- _Required work_: Take the line that contains "Given: Click Krajský súd Trnava provider cell" and each line after it to the end of the data below, and set them down exactly, omitting pictures.

- _Data records_:
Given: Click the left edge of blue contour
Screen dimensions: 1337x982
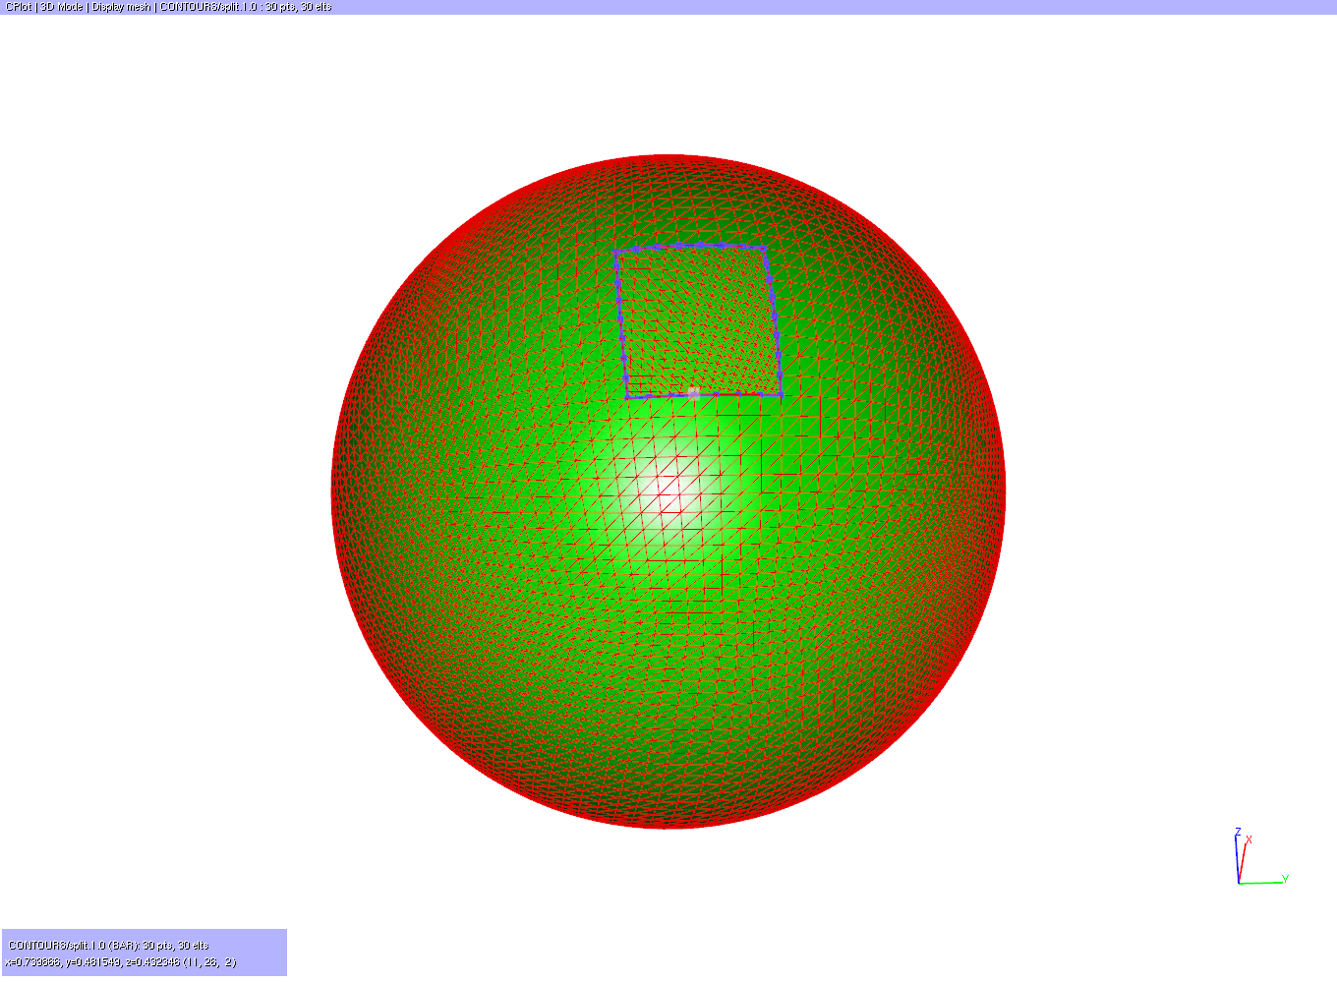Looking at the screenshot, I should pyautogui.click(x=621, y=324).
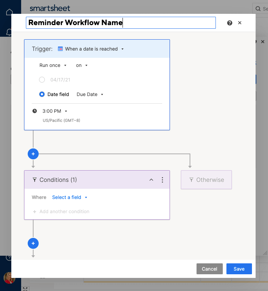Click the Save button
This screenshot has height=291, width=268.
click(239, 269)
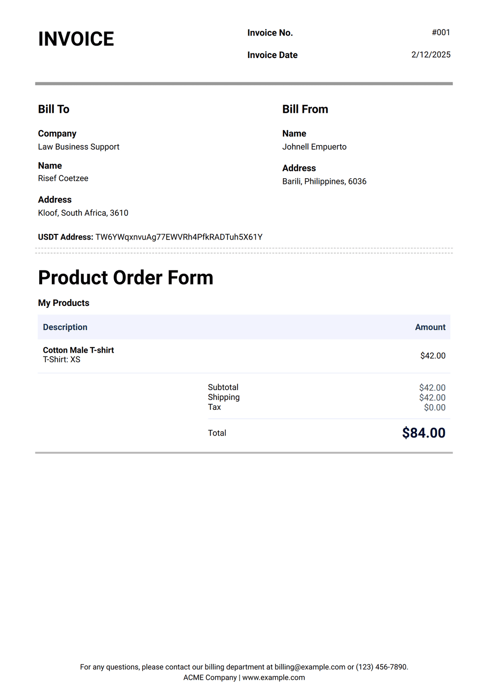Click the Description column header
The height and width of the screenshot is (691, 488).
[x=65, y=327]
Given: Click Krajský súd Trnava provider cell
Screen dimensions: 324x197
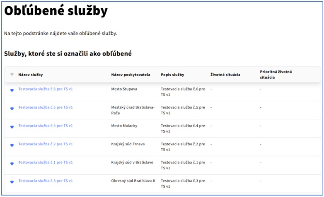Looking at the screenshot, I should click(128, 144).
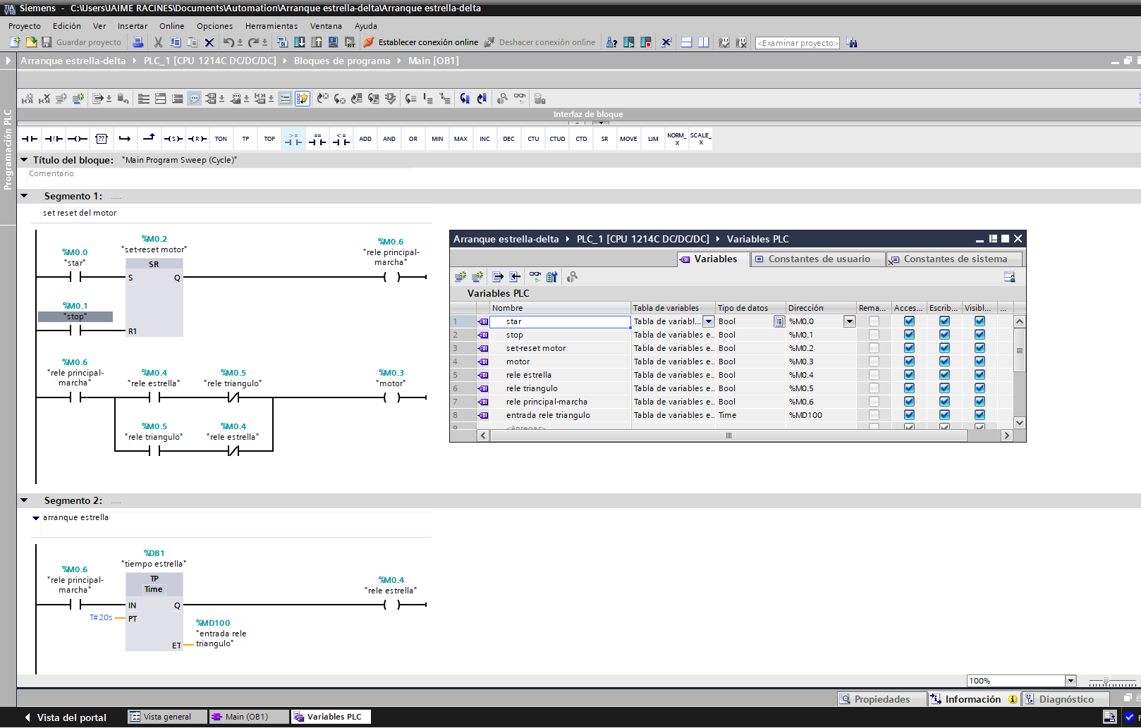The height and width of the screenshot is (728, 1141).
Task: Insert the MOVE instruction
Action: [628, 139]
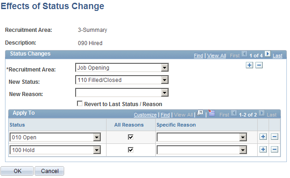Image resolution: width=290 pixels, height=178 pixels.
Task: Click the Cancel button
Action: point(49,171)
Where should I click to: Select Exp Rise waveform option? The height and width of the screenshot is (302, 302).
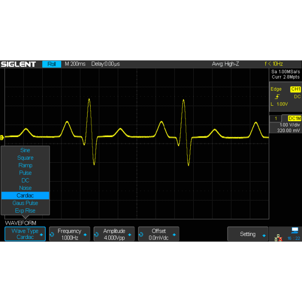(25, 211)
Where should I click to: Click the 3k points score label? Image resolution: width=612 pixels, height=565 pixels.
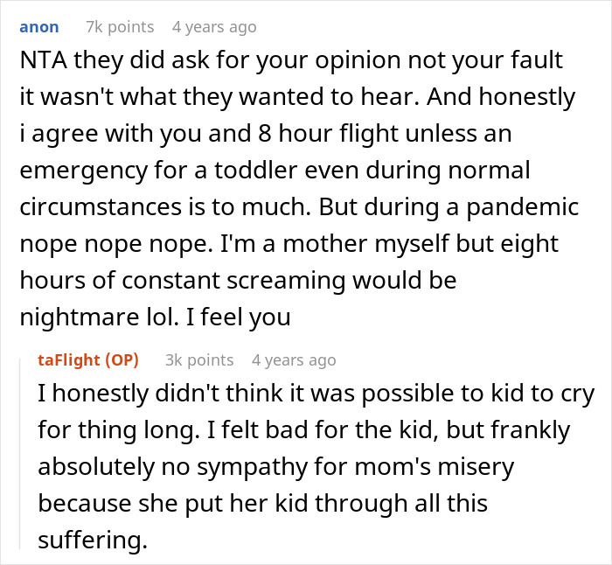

- _Exercise answer_:
Given: Click Krajský súd Trnava provider cell
Screen dimensions: 324x197
Looking at the screenshot, I should click(128, 144).
The height and width of the screenshot is (728, 1141).
Task: Insert the MOVE instruction
Action: [628, 139]
Image resolution: width=290 pixels, height=178 pixels.
Task: Click the Cancel button
Action: point(49,171)
Where should I click to: Select Exp Rise waveform option? The height and width of the screenshot is (302, 302).
(25, 211)
Where should I click to: Click the 3k points score label? Image resolution: width=612 pixels, height=565 pixels.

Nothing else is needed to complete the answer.